Larry Summers says that the Fed should consider doubling down on interest rates in July if it pauses in June because the risk of ‘overheating the economy’

This post was originally published on this site

https://content.fortune.com/wp-content/uploads/2023/06/GettyImages-1243920971-e1685979155738.jpg?w=2048

There is certainly no shortage of ideas on what the Federal Reserve should do when it comes to interest rates, but former Treasury Secretary Larry Summers’ latest proposal is one of the more unique ones of late.

While other economists strongly argue that the central bank should pause its recent trend of rate hikes, Summers tells Bloomberg that the Fed should be open to a half point increased in July, especially if it opts against an increase later this month.

“We are again in a situation where the risks of overheating the economy are the primary risks that the Fed needs to be mindful of,” Summers said. “If they don’t raise rates in June, I think they have to be open to the possibility that they may have to raise rates by 50 basis points in July if the economy continues to stay way hot and if inflation figures are robust.”

Summers’ comments, made Friday, followed the May job report, which was far greater than what analysts were expecting, with payrolls increasing 339,000 vs. expectations of 195,000.

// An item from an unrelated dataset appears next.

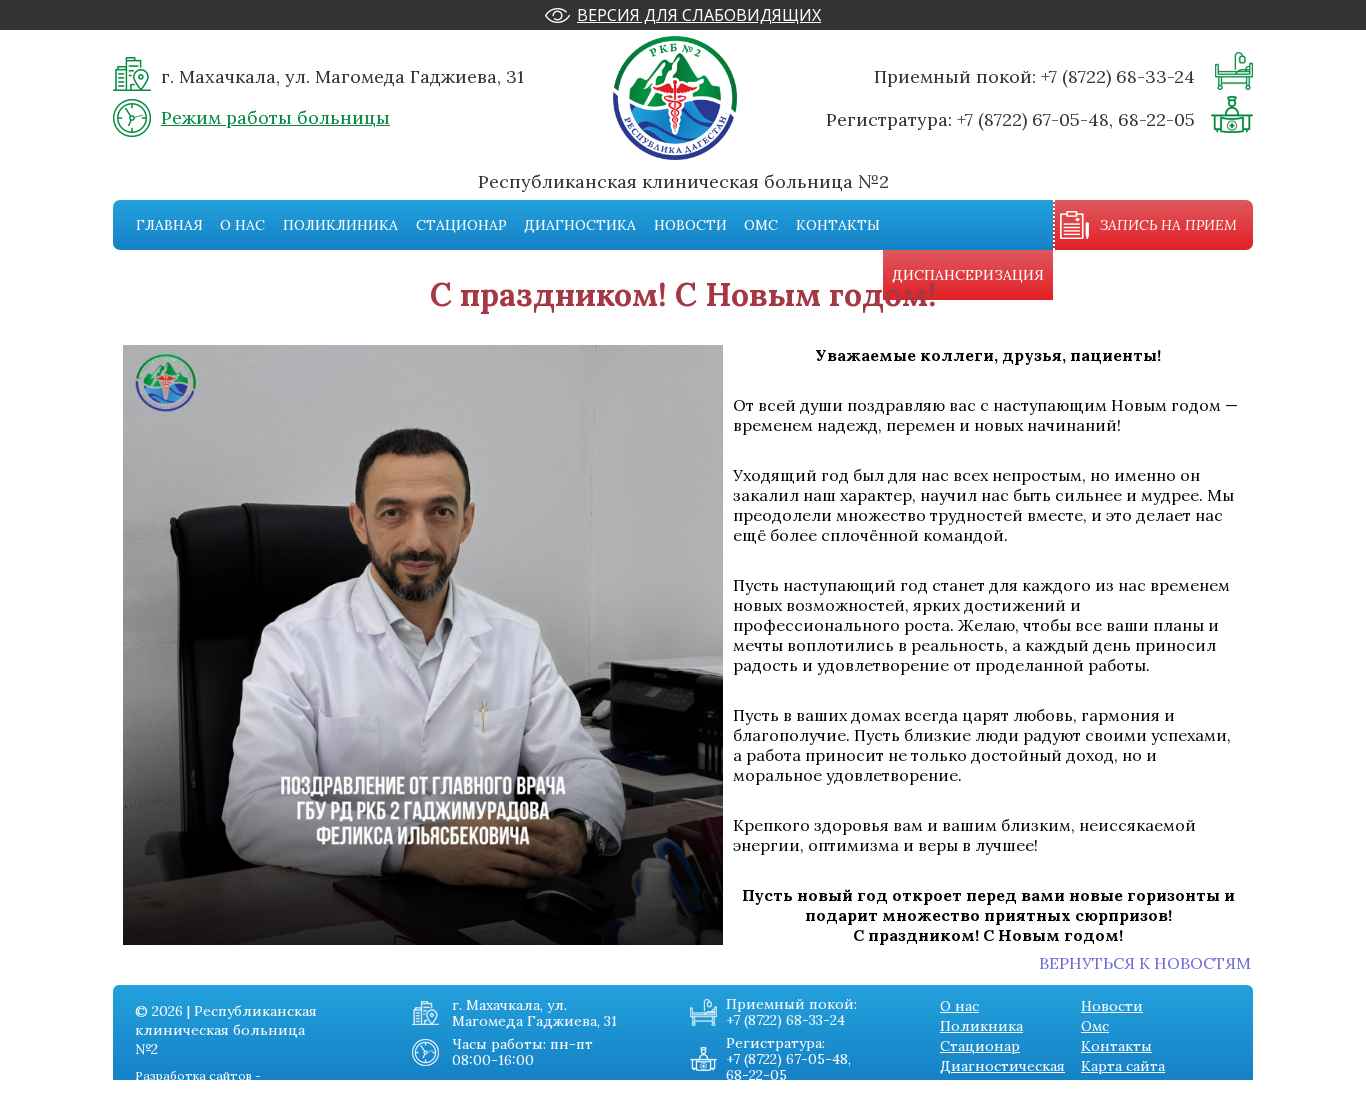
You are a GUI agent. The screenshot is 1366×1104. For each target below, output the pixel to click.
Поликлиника (340, 225)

The Fed has signaled that it plans to keep interest rates steady and skip an increase when it gathers on June 13-14.

But Summers said given the robust state of the economy, he felt the “lower risk strategy” was for the Fed to raise rates this month.

His comments follow a warning he made earlier in the week that the economic situation was worse than the picture drawn by the Congressional Budget Office (which forecast the US budget deficit would rise to 7.3% of gross domestic product in fiscal year 2033).

While Summers is especially hawkish on the economy, he’s one of the few big names calling for additional big rate hikes in the coming months. By contrast, Mark Zandi, chief economist at Moody’s, warned the Fed against “sacrific[ing] the economy to the altar of a 2% inflation target.”